ヘススがかずやんを安心させるよう言葉をかけている。
そのヘススの言葉を聞いて図に乗る男がここに一人。
「ズバリ言うわよ!」
「そういう路線じゃないんだよひっち」
ひっちが何か勘違いしているようなので、たまさんが訂正する。
「そもそもなんですけど」
「どしたの、たまさん?」
「マフィアがこんなこと大々的にやってもいいんですか?」
たまさんの素朴な疑問が炸裂する。
「大丈夫だよ、募集は口コミでこっそりやってたんだから……」
「めちゃめちゃ闇を感じるんですけど」
マフィアの口コミという時点で危険な香りしかしない。
「類は友を呼ぶと言うからな。
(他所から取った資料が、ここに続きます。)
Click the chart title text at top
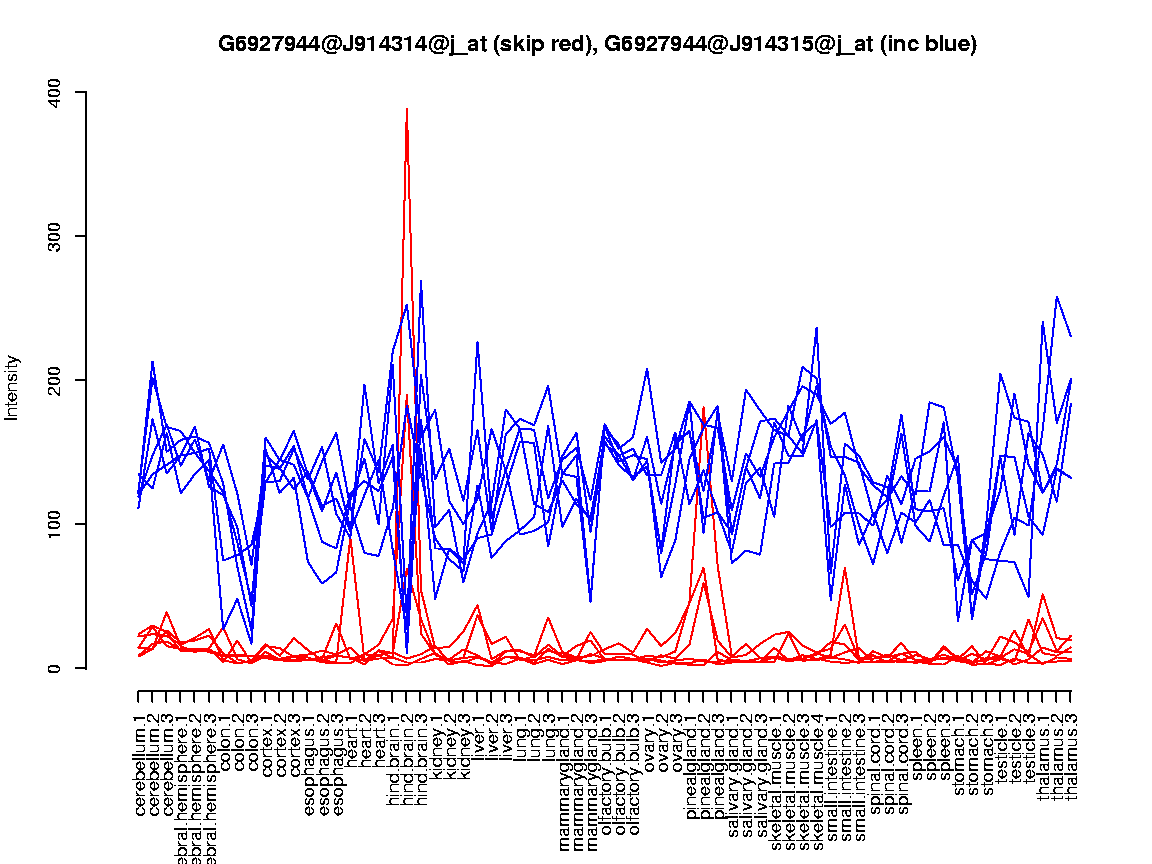The width and height of the screenshot is (1152, 864). [x=597, y=44]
どうせ社会的にも裏の道しか歩めない落伍者共の集まりなのだろう」
「言い方よ!」
だーいしが余りにも辛辣な発言をしたものだから、ヘススがたじろぐ。
「おやおや、みんな揃ったみたいね」
「うひょー、ジョーンたそ! 色っぽくない?」
「いつもと着てるスーツが違うだけなんだけど……」
突然現れたジョーンの姿を見て、ひっちがやたらテンションを上げている。
ただ残念なことに、今回のスーツでは胸チラは期待できないだろう。